▶ **PROBLEM TO SOLVE**: Where does the word "will" show up in the records? Copy every line that holds it.

== Segment start ==

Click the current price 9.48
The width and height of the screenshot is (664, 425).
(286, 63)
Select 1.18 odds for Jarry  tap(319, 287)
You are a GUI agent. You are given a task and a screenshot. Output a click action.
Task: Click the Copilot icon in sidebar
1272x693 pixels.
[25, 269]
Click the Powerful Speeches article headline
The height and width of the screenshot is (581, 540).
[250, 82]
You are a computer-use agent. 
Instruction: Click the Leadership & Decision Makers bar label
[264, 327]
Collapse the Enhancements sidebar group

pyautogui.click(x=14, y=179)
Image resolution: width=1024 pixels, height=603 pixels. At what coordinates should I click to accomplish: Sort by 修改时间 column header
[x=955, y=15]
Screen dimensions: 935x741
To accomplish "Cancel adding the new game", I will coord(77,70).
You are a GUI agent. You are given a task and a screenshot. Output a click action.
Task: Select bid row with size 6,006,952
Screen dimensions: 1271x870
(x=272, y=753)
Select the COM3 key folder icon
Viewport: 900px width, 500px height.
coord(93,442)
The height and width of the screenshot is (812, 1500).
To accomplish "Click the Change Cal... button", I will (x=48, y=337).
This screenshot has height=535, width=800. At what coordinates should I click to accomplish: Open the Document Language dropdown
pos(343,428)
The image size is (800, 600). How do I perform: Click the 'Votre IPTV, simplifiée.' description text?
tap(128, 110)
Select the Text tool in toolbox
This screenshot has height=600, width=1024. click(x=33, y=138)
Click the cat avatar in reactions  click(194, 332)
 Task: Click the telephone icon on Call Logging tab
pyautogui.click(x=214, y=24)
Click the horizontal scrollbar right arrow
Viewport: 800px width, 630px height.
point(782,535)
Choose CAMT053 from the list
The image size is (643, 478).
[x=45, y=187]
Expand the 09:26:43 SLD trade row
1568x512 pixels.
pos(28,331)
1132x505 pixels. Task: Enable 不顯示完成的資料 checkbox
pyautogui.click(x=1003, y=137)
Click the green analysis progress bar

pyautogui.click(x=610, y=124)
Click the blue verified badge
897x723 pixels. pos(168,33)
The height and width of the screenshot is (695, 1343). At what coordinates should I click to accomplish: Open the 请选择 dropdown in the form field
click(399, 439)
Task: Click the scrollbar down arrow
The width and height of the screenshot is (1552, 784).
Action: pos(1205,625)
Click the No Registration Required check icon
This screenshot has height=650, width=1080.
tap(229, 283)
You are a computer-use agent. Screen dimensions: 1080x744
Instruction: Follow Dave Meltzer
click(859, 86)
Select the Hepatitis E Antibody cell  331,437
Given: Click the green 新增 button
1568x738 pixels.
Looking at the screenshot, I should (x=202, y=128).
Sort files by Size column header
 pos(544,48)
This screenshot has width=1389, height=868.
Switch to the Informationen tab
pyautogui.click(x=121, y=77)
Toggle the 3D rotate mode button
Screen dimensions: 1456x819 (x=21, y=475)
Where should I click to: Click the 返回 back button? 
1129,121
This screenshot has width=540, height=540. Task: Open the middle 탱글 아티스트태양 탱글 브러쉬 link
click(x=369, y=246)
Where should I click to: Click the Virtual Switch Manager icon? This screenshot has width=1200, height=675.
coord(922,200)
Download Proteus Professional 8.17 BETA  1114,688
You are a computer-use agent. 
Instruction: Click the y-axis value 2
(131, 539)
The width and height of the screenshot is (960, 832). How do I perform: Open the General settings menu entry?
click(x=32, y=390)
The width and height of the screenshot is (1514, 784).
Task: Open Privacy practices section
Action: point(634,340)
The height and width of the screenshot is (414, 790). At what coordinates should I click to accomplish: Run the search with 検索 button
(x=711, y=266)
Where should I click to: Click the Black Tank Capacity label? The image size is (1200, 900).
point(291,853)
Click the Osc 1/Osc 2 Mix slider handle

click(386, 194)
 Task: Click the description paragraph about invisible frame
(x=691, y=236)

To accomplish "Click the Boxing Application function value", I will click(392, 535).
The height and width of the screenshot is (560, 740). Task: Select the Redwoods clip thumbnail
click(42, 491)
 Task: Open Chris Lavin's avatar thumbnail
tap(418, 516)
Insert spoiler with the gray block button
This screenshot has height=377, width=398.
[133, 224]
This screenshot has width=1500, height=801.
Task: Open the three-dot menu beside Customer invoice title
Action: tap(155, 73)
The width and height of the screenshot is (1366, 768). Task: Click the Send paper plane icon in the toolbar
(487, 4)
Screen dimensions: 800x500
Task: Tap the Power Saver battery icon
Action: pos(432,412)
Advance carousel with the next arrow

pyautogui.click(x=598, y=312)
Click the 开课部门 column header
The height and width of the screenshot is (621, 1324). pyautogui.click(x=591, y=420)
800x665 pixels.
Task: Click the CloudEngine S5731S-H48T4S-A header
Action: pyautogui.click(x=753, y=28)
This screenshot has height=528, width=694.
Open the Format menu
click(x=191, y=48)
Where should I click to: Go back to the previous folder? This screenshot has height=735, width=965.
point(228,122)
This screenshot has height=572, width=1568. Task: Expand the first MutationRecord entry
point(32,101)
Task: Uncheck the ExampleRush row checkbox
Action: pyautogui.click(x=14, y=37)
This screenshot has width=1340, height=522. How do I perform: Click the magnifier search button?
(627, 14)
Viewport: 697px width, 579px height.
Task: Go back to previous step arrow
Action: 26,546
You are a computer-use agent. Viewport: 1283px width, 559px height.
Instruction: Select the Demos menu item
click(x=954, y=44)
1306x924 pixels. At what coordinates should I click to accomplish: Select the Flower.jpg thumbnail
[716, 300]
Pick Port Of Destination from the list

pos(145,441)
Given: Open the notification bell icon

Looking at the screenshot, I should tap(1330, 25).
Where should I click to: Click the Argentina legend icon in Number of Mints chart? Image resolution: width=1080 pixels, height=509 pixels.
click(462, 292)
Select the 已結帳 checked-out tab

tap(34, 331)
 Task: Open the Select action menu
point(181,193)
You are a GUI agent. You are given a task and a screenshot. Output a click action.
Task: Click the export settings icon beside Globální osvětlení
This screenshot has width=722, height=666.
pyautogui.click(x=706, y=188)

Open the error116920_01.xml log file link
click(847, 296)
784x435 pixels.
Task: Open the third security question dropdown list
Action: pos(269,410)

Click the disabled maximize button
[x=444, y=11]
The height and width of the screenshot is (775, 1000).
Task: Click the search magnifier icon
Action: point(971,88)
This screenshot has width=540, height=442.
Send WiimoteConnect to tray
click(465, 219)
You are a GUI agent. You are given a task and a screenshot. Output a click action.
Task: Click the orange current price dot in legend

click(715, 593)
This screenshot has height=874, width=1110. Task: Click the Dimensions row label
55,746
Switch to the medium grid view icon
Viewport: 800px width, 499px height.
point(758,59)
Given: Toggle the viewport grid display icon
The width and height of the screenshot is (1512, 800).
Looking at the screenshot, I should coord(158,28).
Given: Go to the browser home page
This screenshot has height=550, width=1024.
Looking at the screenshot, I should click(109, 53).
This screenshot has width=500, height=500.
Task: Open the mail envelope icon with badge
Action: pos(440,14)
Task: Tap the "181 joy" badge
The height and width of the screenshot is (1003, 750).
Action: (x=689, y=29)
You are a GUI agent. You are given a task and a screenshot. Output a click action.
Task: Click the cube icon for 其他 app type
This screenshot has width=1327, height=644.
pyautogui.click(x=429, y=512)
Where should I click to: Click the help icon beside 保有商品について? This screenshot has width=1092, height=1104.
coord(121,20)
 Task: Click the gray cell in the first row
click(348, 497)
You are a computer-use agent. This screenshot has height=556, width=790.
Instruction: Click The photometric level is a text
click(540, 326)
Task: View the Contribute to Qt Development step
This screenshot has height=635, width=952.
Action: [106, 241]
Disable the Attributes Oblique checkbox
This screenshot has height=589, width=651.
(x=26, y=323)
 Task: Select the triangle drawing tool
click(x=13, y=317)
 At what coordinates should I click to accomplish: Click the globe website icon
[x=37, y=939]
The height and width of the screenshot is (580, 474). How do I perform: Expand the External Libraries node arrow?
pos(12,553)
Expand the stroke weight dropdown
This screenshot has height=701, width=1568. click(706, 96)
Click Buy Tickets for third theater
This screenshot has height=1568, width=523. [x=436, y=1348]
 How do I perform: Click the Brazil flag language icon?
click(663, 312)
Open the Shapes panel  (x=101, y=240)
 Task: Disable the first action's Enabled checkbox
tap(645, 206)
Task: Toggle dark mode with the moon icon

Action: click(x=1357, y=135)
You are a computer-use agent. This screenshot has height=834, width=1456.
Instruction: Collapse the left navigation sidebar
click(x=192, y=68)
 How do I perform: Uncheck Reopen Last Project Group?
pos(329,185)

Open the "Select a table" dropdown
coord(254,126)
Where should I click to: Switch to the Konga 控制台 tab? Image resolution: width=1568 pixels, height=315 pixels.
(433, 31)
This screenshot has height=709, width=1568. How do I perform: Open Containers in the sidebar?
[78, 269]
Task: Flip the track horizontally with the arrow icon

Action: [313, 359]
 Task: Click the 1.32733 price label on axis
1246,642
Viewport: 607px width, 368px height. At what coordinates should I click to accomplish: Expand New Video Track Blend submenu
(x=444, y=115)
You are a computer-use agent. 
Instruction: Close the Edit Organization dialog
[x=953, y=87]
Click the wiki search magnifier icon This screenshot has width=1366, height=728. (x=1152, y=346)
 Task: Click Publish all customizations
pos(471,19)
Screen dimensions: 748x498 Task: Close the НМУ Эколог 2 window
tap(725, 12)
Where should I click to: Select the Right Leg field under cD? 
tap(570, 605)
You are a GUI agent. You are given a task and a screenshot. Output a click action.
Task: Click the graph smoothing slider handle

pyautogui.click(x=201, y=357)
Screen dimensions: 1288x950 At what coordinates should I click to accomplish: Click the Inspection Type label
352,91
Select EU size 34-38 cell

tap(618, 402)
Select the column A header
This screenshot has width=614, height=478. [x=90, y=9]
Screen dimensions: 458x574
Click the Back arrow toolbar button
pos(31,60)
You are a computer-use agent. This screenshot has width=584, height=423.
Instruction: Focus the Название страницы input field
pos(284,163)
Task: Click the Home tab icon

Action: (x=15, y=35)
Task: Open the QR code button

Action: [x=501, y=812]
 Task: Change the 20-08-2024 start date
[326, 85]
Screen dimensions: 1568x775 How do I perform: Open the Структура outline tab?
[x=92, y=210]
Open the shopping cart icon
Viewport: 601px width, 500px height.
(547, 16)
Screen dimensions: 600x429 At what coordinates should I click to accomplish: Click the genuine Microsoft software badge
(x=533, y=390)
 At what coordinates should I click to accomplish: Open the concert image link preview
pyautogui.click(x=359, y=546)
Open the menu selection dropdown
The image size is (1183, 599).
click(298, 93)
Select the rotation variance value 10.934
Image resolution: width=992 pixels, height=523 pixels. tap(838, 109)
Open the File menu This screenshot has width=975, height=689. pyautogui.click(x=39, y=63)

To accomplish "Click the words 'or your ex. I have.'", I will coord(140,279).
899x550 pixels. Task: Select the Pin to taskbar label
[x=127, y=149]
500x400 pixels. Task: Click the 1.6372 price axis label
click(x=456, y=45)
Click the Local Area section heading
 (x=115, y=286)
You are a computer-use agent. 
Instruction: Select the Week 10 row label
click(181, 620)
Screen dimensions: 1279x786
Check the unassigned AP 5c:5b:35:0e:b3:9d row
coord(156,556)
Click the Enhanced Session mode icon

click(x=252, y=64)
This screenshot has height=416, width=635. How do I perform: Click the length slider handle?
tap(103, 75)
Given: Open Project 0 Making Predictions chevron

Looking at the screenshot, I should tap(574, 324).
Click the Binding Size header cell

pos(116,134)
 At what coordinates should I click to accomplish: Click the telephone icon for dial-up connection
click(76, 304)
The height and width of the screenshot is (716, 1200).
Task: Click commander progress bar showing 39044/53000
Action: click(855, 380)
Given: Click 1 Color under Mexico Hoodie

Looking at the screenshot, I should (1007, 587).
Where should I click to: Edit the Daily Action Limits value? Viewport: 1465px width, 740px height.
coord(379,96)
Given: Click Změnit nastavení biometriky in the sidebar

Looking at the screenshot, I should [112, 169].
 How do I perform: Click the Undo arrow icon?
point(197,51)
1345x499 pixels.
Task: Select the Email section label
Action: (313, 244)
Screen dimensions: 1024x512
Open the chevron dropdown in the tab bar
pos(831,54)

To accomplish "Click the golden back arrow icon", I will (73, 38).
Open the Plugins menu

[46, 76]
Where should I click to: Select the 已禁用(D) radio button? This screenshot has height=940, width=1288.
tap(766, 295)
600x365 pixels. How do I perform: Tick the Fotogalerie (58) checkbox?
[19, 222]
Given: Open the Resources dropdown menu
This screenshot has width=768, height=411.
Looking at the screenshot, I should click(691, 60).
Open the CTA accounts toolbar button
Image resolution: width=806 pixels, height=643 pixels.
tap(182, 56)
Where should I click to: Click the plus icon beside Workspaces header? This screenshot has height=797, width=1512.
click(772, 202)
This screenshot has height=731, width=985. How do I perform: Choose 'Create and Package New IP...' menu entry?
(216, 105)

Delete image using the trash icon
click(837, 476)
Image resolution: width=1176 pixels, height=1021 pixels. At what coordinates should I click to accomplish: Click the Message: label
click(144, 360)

== Segment end ==

▶ **TASK RESULT**:
To accomplish "Cancel adding the new game", I will coord(77,70).
To accomplish "Click the Change Cal... button", I will (x=48, y=337).
To accomplish "Click the Boxing Application function value", I will click(392, 535).
To accomplish "Click the words 'or your ex. I have.'", I will coord(140,279).
To accomplish "Click the golden back arrow icon", I will (73, 38).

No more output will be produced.